A post about how I became interested in AI-generated art.
I used to think that AI art had no meaning. It seemed like a hollow remixing of internet fragments—a technically impressive, but ultimately soulless, act of collage. There was no intention, emotion, or story behind it—just noise shaped into images.
However, that changed while I was experimenting with AI hallucinations for my safe machine learning research, specifically using empty string prompting in the Stable Diffusion image generator. As I worked, my thoughts drifted back to a past trip to Brussels, where we had visited the Magritte Museum. The surrealist imagery had stayed with me—those quiet, paradoxical scenes that seemed to exist just outside the bounds of logic. Something in them reminded me of these AI hallucinations: vivid, disjointed, and often lacking clear coherence.

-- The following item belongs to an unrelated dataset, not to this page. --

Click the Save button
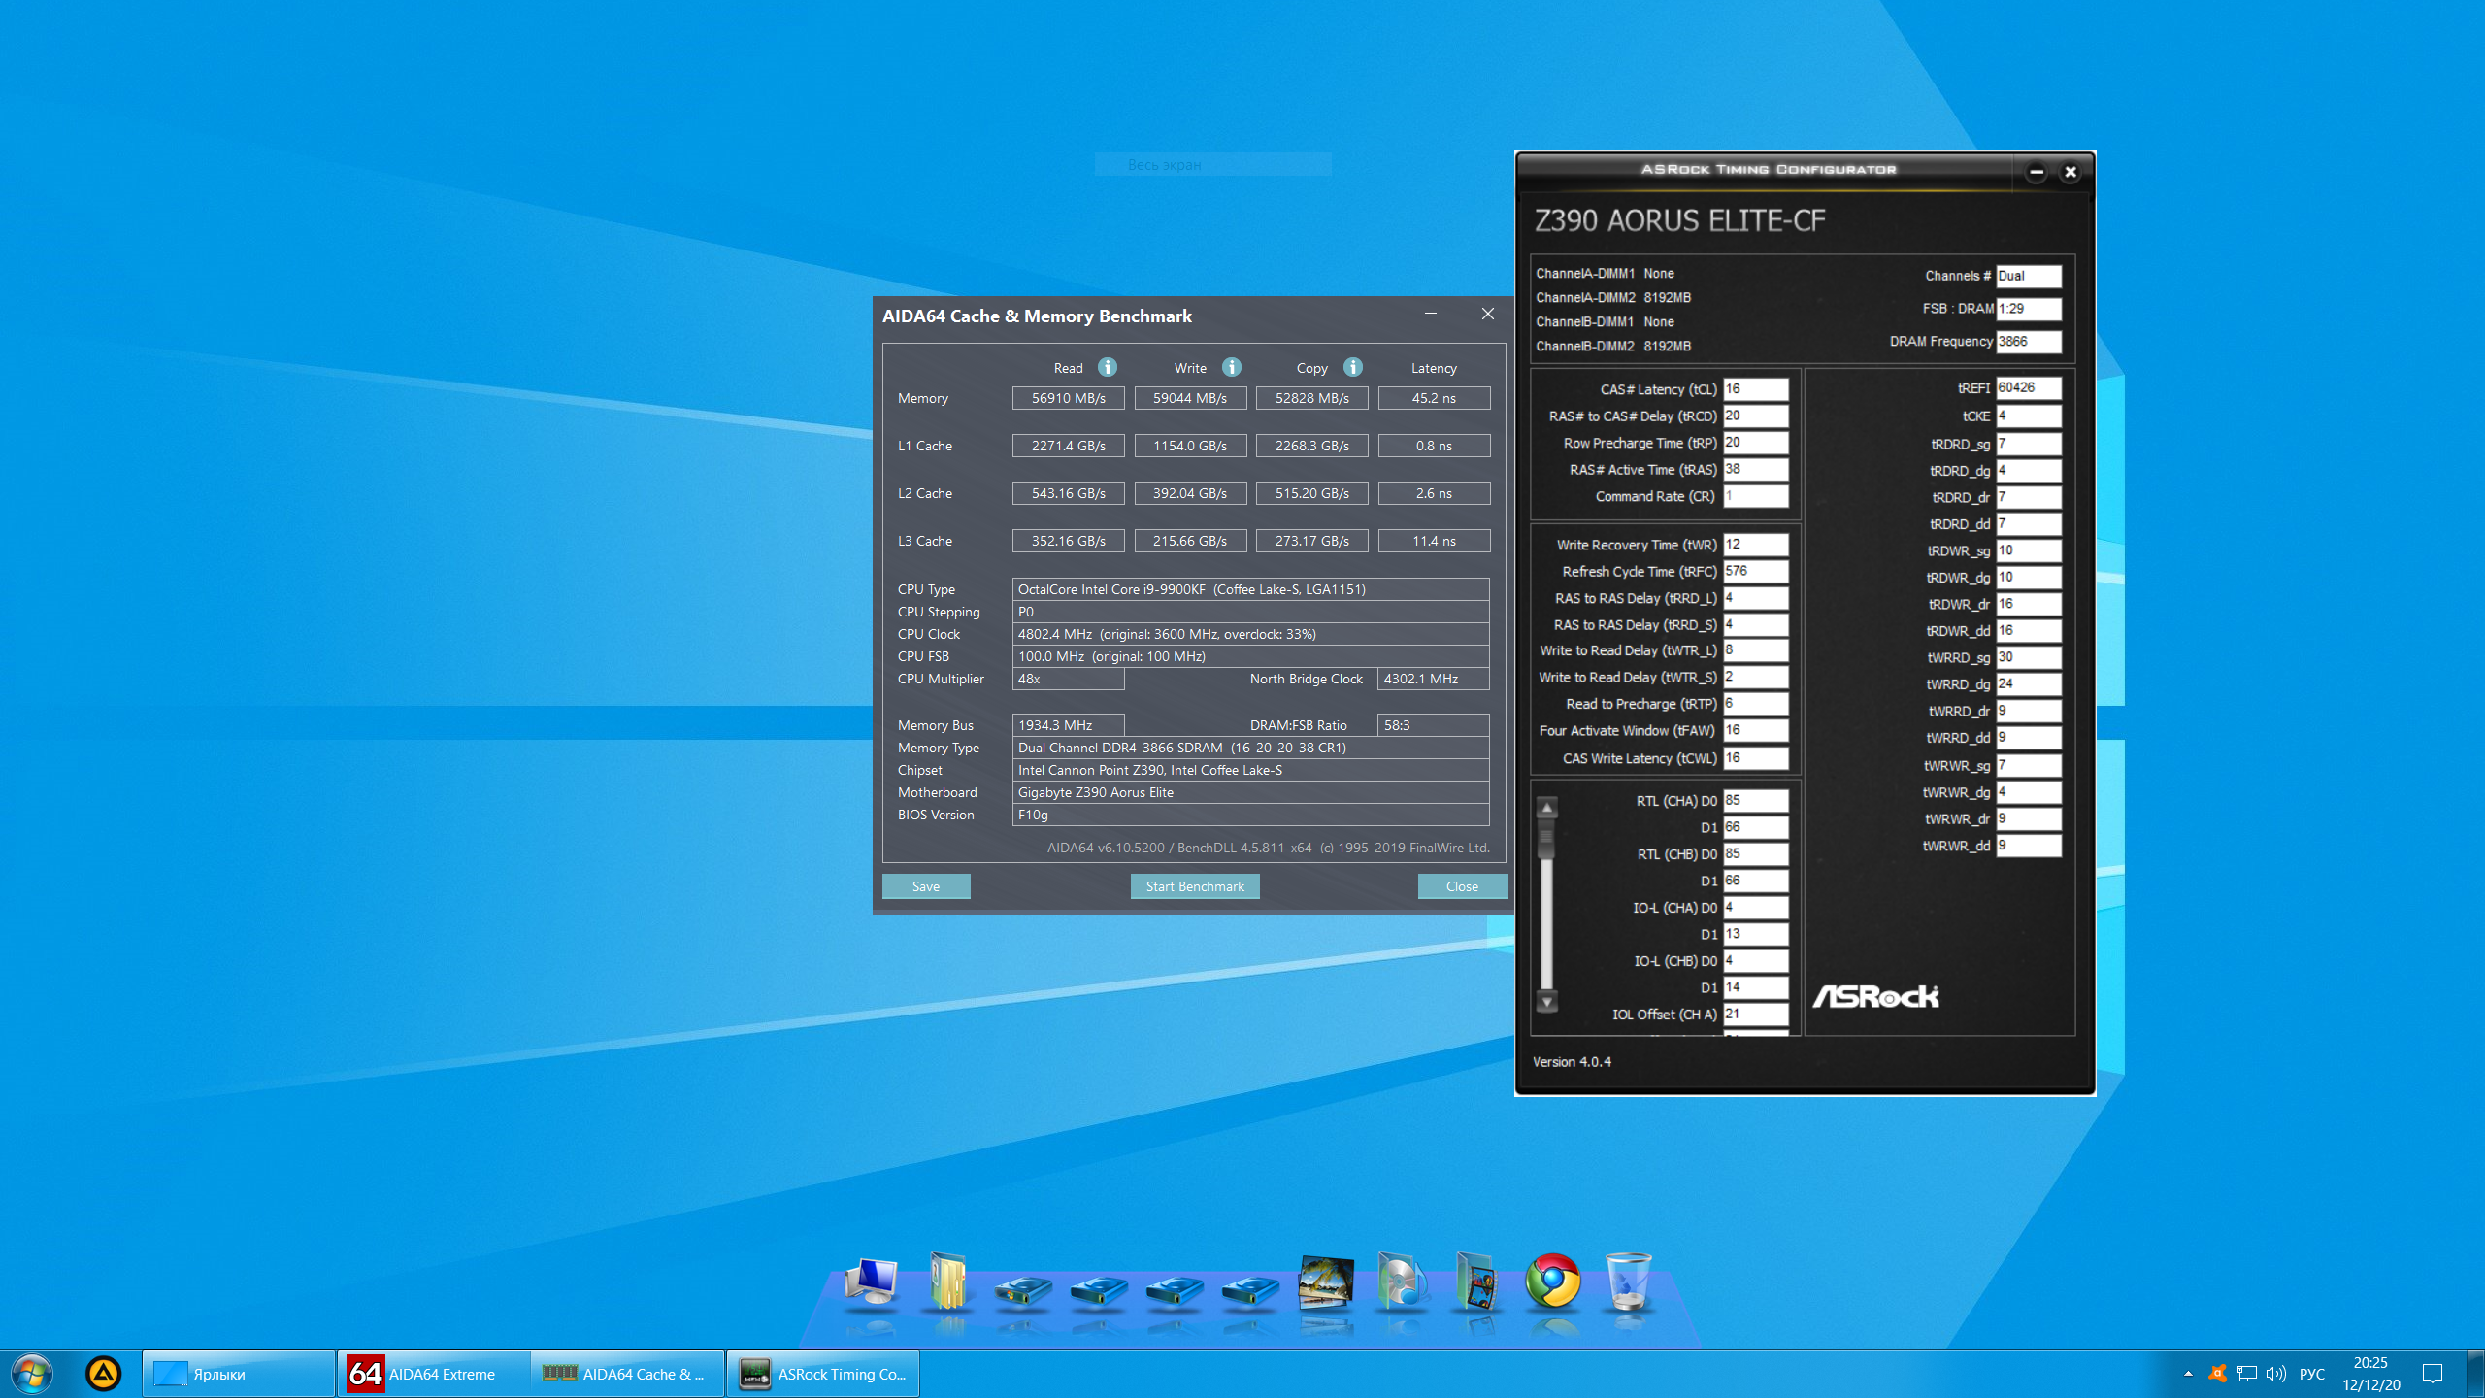The height and width of the screenshot is (1398, 2485). coord(926,886)
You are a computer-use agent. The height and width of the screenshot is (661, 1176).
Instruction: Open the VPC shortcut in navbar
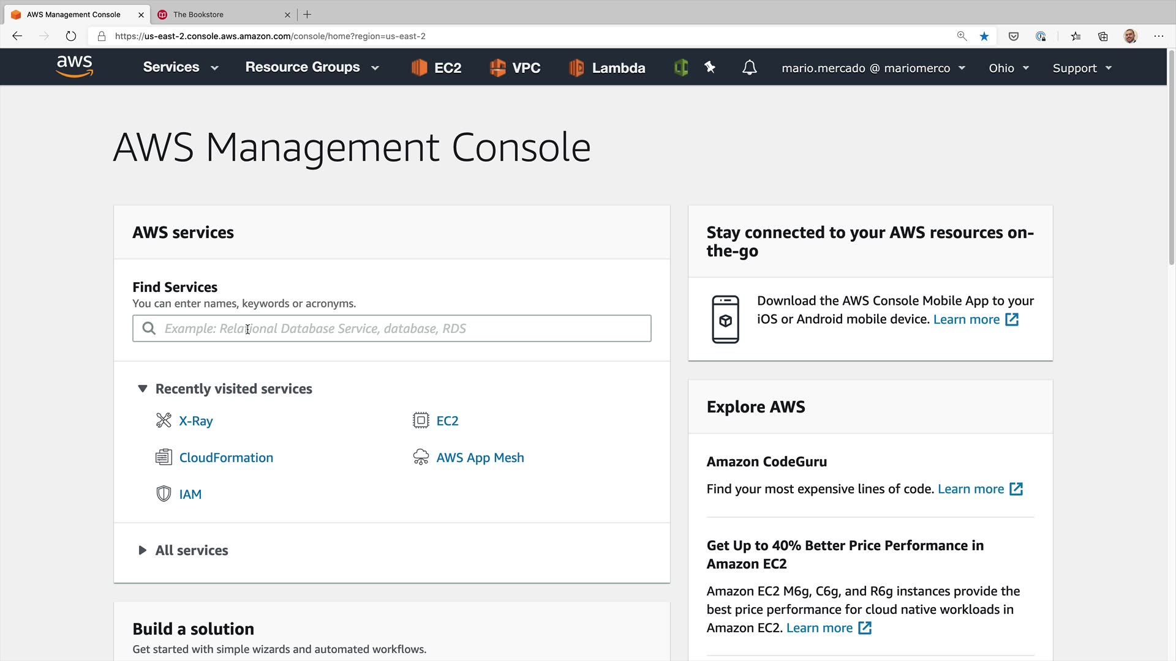coord(515,68)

Around the same time, I had been reading Carl Jung. His theory of the collective unconscious—an inherited layer of the psyche filled with universal symbols and archetypes—began to resonate in a new way, something I would call AI surrealism.
Surrealism, born in the early 20th century from the ferment of Freudian psychoanalysis, intends to liberate the human mind from the constraints of logic, reason, and social convention. At its core, surrealism aims to access the unconscious mind, often through automatic writing, dream analysis, or chance operations.
Artists like René Magritte, Salvador Dalí, and Max Ernst gave surrealism its visual language, combining precision with paradox, and clarity with dreamlike distortion. Across their work, certain traits emerged: unexpected juxtapositions, symbolic imagery, and a dislocation of reality that aimed to bypass reason and tap directly into the unconscious.
To simulate the surrealist technique in an AI system, we need to do something similar. This involves removing as many constraints from the system as possible. Instead of providing a carefully constructed prompt, we give it nothing at all: an empty string. In response, the AI generates content by drawing from the statistical patterns in its training data, producing unexpected forms, combinations, and associations from deep within its learned representation space.






Now, one might argue that this is simply the AI’s version of an unconscious generative process. But since these models lack consciousness altogether—no intention, no awareness, no inner life—calling it “unconscious” is likely a misnomer, or at best, metaphorical. Overall, this process may appear meaningless by itself: just probabilistic noise filtered through a vast data structure.
However, things shift when we consider what AI has been trained on. These models are built on human-generated content—our languages, our stories, our images, our symbols. They are shaped by our experiences, emotions, and the cultural artifacts we leave behind.
This is where Carl Jung’s concept of the collective unconscious becomes relevant. According to Jung, beneath our individual psyches lies a shared layer of the mind, inherited and universal, filled with archetypes—symbols and motifs that recur across myths, dreams, and cultures. AI may not experience things, but it is trained on our experiences. In doing so, it may accidentally surface these same archetypes because we keep embedding them in the data it learns from.
So, when we look at AI surrealism, we are not exploring the inner life of a single AI artist, but something closer to a shared inner landscape—reflections of our collective patterns. The surrealist process allows these common threads to surface in perhaps the most “natural” way machines can offer: through chance, ambiguity, and the absence of control.
This gives AI-generated surrealist imagery a unique quality—something no individual human artist could fully replicate. It is not the vision of a single mind but a wild collage of influences pulled from us all—our cultures, symbols, experiences, ourselves—woven together by a system that does not understand any of it yet somehow conjures something uncannily familiar.